Research on Power Optimization of Cache Architecture Design

【作者】 项晓燕

【导师】 严晓浪;

【作者基本信息】 浙江大学 , 电路与系统, 2013, 博士

【摘要】 随着集成电路制造工艺的进步和微处理器性能的提高,微处理器功耗问题日益严重,成为制约微处理器发展的主要瓶颈。片上高速缓存(Cache)功耗作为微处理器功耗的重要组成部分,降低Cache功耗成为控制微处理器功耗的主要目标。由于底层功耗优化手段受工艺和材料物理特性的制约已经很难满足Cache的功耗约束,因此需要从更高层次对Cache功耗进行优化。本文从Cache功耗的组成、访问特性、功耗性能平衡等多个角度出发,提出了多项体系结构级Cache功耗优化方法。主要研究工作和创新点包括:低功耗指令Cache研究。

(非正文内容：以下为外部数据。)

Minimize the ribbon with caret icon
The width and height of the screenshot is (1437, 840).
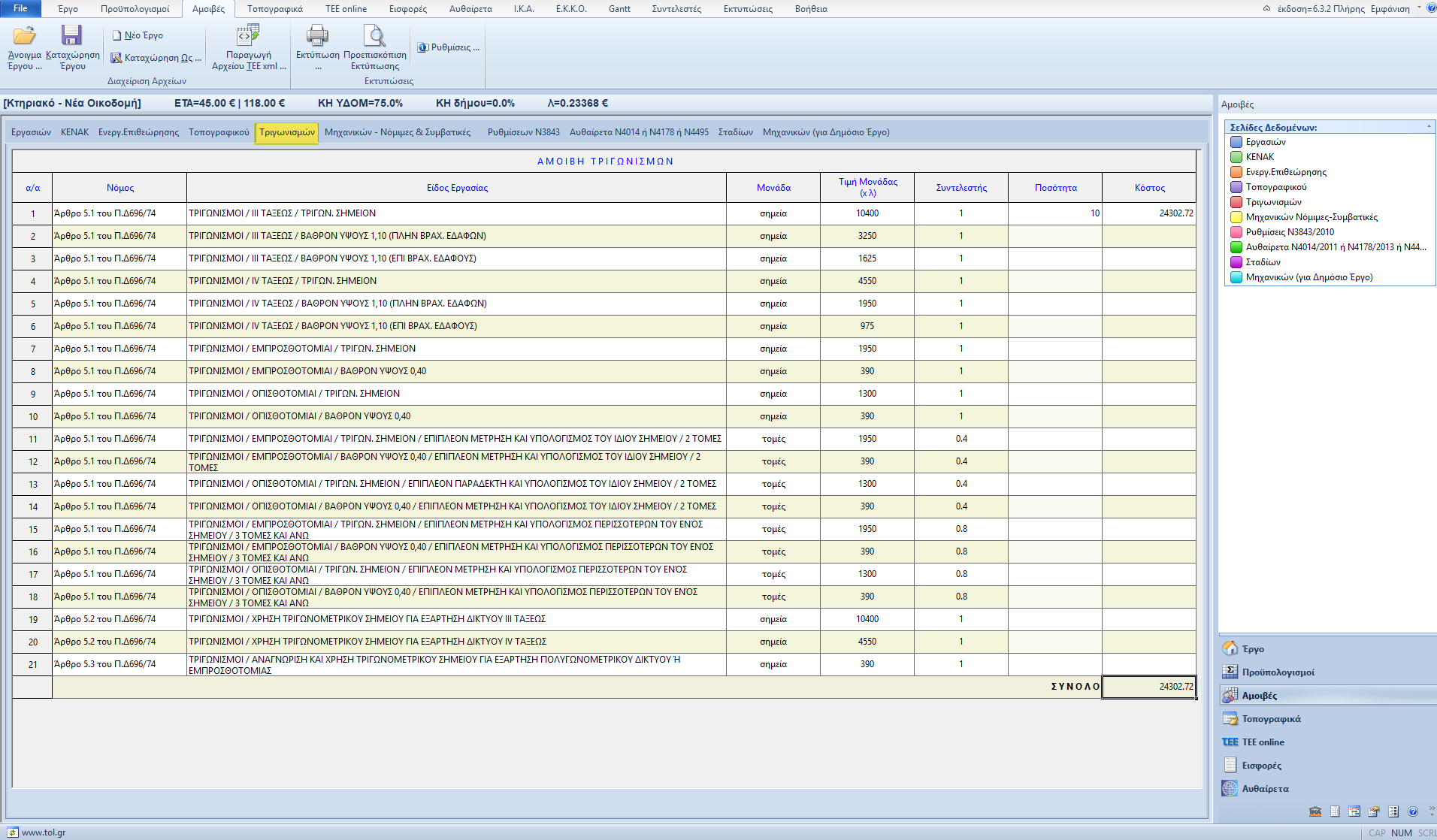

针对指令Cache行间访问偏移范围存在明显局部性特征,提出了一种将Cache当前访问行及其若干紧邻行链接访问的低功耗指令缓存访问方法。该方法能够在发生相对跳转时依托于相邻行之间的访问链接信息,精确获得跳转目标行的路访问信息,从而减少对Cache标志和数据存储器的访问,达到降低指令Cache动态功耗的目的。在Cache行发生替换时,仅需检测并清除相邻缓存行与被替换行的链接信息,以很小的硬件代价实现链接信息的正确性。低功耗数据Cache研究。针对数据Cache与存储加载队列并行访问的功耗问题和串行访问的性能问题,提出了一种基于存储加载队列预测访问过滤无效数据Cache访问的低功耗方法。利用内存相关性的可预测特征,通过记录加载指令与存储加载队列中存在内存相关性的指令集合,预测后续仅需访问存储加载队列的加载指令,直接从存储加载队列前馈数据通路获取加载结果,关闭数据Cache的访问。Cache可重构算法研究。针对可重构Cache中重构搜索的开销问题,提出了一种基于函数转移开启Cache重新配置的可重构预测算法。利用函数转移获取新程序段的特性,以函数为单位动态监测Cache缺失率变化,通过函数历史最优Cache配置参数预测后续函数的Cache重构配置信息,减少重构过程对Cache设计空间的搜索;进一步,通过区分重构前后的缓存行,使重构后Cache能够继续使用重构前的缓存数据,降低了Cache初始化的延时和功耗。Cache无效访问研究。针对分支行为预测错误导致指令Cache的无效访问,提出了一种基于零延时分支预测的指令Cache低功耗方法,利用分支预测的行为信息参与后续分支行为预测,消除深流水、超标量处理器中由于分支代价高导致分支历史重名问题,提高分支行为的预测准确率,减少指令Cache无效访问功耗。本文提出的多项体系结构级Cache功耗优化方法能够在不影响性能的前提下,有效降低Cache功耗,改善微处理器的性能功耗比。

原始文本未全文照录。